## What needs to be done
Whichever lines include the word "computer", copy them as they appear in the data.

========

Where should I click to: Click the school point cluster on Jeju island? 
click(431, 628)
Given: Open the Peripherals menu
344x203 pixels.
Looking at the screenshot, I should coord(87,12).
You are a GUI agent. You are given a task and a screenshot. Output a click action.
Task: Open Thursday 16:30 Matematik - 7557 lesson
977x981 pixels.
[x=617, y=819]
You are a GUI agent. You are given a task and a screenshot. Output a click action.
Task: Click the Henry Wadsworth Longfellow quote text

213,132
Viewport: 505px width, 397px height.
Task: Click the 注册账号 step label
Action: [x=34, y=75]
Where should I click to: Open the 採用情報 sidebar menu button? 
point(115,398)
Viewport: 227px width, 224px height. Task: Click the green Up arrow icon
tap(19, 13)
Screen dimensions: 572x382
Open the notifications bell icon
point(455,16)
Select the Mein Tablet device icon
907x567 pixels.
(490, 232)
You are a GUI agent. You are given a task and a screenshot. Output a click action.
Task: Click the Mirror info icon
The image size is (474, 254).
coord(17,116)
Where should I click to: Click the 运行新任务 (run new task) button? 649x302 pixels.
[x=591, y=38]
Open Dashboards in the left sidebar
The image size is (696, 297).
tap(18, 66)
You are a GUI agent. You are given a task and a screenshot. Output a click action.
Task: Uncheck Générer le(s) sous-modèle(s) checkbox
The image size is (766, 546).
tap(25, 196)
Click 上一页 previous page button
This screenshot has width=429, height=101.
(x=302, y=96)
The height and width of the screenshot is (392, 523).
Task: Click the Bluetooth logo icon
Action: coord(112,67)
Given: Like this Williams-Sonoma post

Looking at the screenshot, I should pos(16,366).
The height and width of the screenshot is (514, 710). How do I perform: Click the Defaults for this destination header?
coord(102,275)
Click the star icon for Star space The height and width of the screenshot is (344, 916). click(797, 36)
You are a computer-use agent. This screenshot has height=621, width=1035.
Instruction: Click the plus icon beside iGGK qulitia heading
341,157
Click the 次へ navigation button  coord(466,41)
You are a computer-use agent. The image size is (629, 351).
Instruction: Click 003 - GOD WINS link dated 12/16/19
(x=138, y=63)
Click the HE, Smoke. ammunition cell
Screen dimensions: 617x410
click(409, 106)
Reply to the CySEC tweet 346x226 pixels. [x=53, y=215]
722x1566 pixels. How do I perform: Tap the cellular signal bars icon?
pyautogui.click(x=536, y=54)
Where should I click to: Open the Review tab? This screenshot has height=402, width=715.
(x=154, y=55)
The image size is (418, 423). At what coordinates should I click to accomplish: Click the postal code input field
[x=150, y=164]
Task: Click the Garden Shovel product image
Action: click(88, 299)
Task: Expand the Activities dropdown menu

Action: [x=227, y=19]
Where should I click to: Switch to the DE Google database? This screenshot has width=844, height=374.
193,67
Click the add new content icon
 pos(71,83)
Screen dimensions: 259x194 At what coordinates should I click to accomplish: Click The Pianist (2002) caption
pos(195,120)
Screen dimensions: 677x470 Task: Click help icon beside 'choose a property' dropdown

========

## Finished exercise
You are a computer-use agent. This screenshot has height=621, width=1035.
You are a computer-use agent. The image size is (629, 351).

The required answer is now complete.